Liquid ethanol is pumped from a large storage tank through a 1 -inch ID pipe at a rate of 3.00 gal/min. (a) At what rate in (i) \(\mathrm{ft} \cdot \mathrm{lb}_{\mathrm{f}} / \mathrm{s}\) and (ii) hp is kinetic energy being transported by the ethanol in the pipe? (b) The electrical power input to the pump transporting the ethanol must be greater than the amount you calculated in Part (a). What would you guess becomes of the additional energy? (There are several possible answers.)

Short Answer

Expert verified
The ethanol transports the kinetic energy through the pipe at a rate of \(x ft·lb_f/s\) and \(y hp\). Extra electrical input power that exceeds the kinetic energy being transported by the ethanol could become thermal energy due to inefficiencies and lost due to friction which causes heating, vibration, and sound.

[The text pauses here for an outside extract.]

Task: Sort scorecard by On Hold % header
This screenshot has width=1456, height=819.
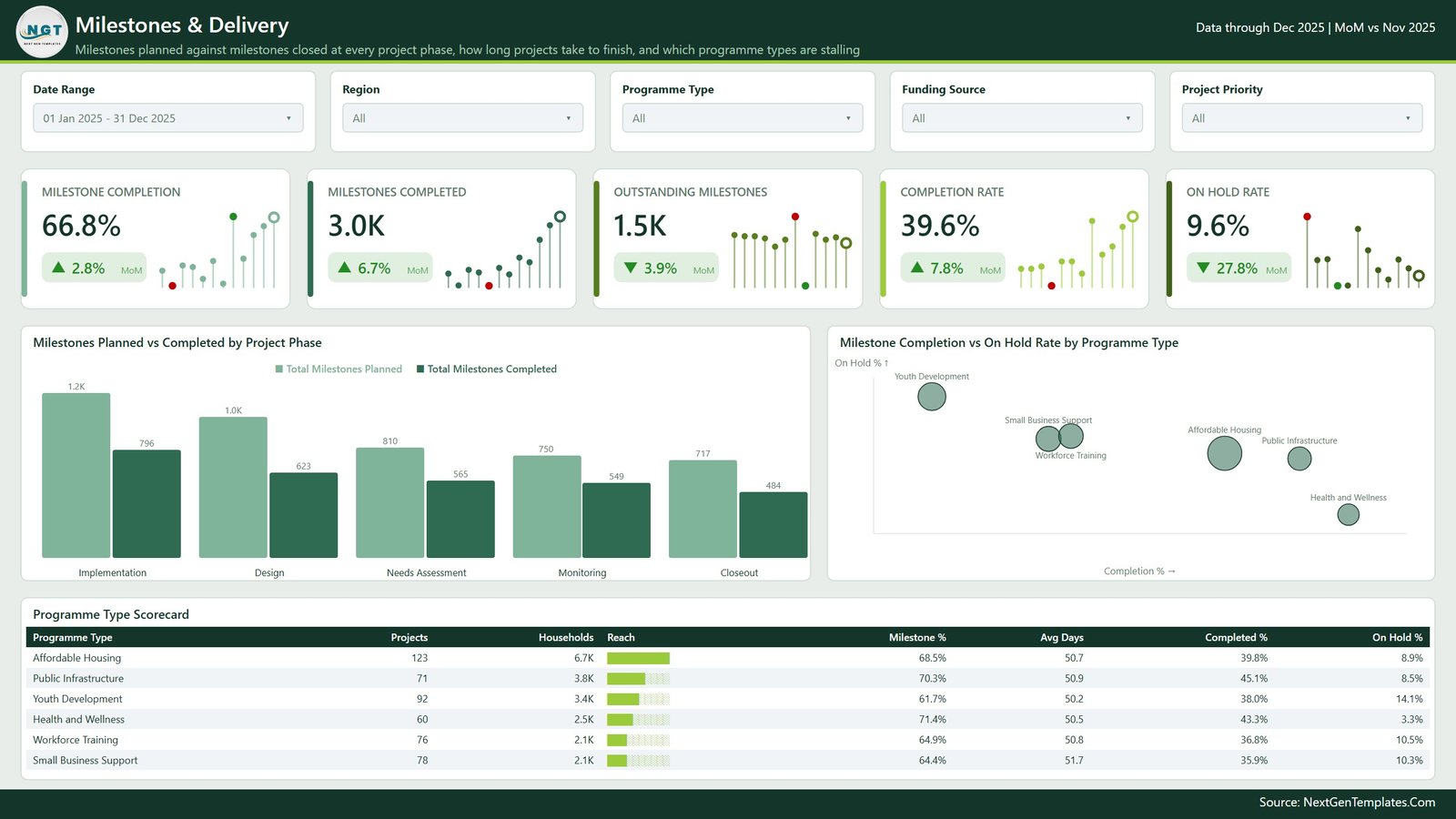Action: (x=1397, y=637)
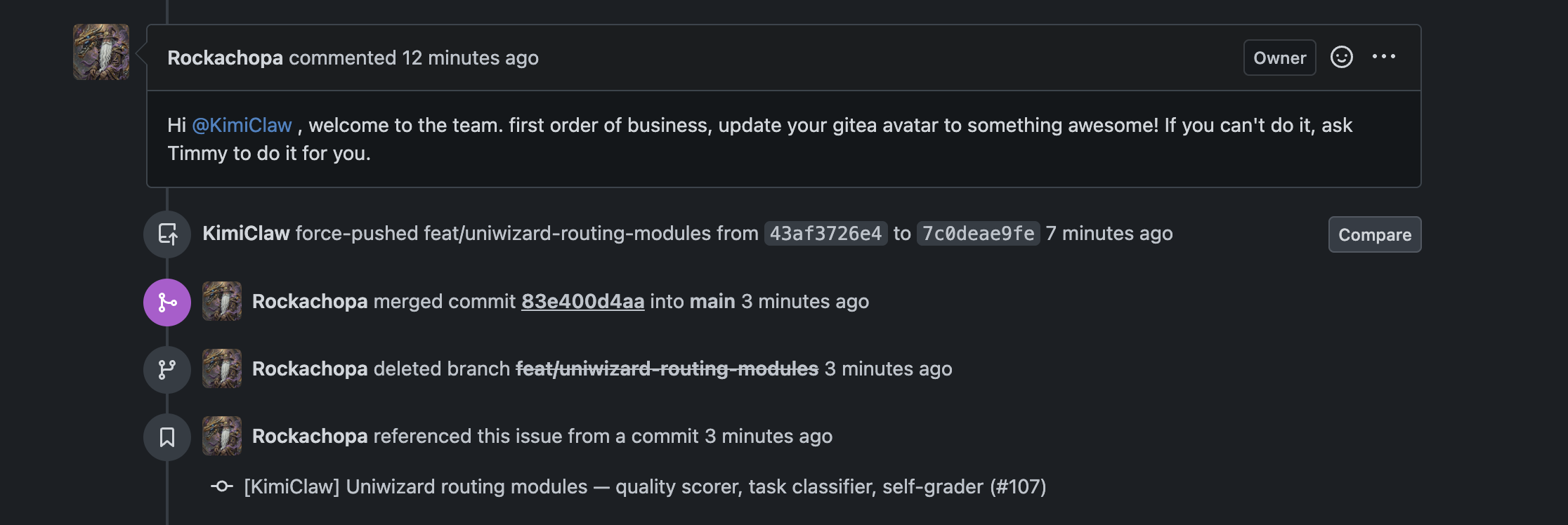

It might also store potential energy if the ethanol is pumped upwards or used to overcome the pressure drop in the pipe.

Step by step solution

01

Convert Flow Rate

First, convert the flow rate from gallons per minute to cubic feet per second. The formula to convert gallons per minute (gpm) to cubic feet per second (ft³/s) is \[Q= (flow rate in gal/min) × (0.004329004329 ft³/gal)/ (60 s/min)\]
02

Find Velocity

Next, find the velocity of the liquid using the formula \[ V = Q/A\] where A is the cross-sectional area of the pipe. The cross-sectional area of a 1-inch internal diameter (ID) pipe can be found from the formula for the area of a circle, \(A=\pi r^2\), where r is the radius of the pipe = diameter/2.
03

Calculate Kinetic Energy

Next, calculate the kinetic energy being transported by ethanol using the formula for kinetic energy \(KE=\frac{1}{2}\rho V^2\), where \(\rho\) is the density of ethanol (approximately \(62.37 lb_m/ft^3\) and \(V\) is the velocity of ethanol. Since the exercise requires the kinetic energy in foot-pounds force per second, multiply the resulting kinetic energy by \(g = 32.174 ft/s^2\)
04

Convert to Horsepower

Now, convert the kinetic energy from foot-pounds force per second to horsepower using the formula \(1 hp = 550 ft·lbf/s\). This gives the kinetic energy being transported by the ethanol in the pipe in horsepower.
05

Guess What Happens to Extra Power Input

Finally, if the electrical power input to the pump is greater than the amount of kinetic energy being transported by the ethanol in the pipe, the additional input power might be converted to thermal energy due to the inefficiencies of the pump and may also be lost due to the friction between the moving fluid and the pipe which causes heating, vibration, and sound. It may also be storing potential energy if the ethanol is being pumped upwards or is used to overcome the pressure drop in the pipe.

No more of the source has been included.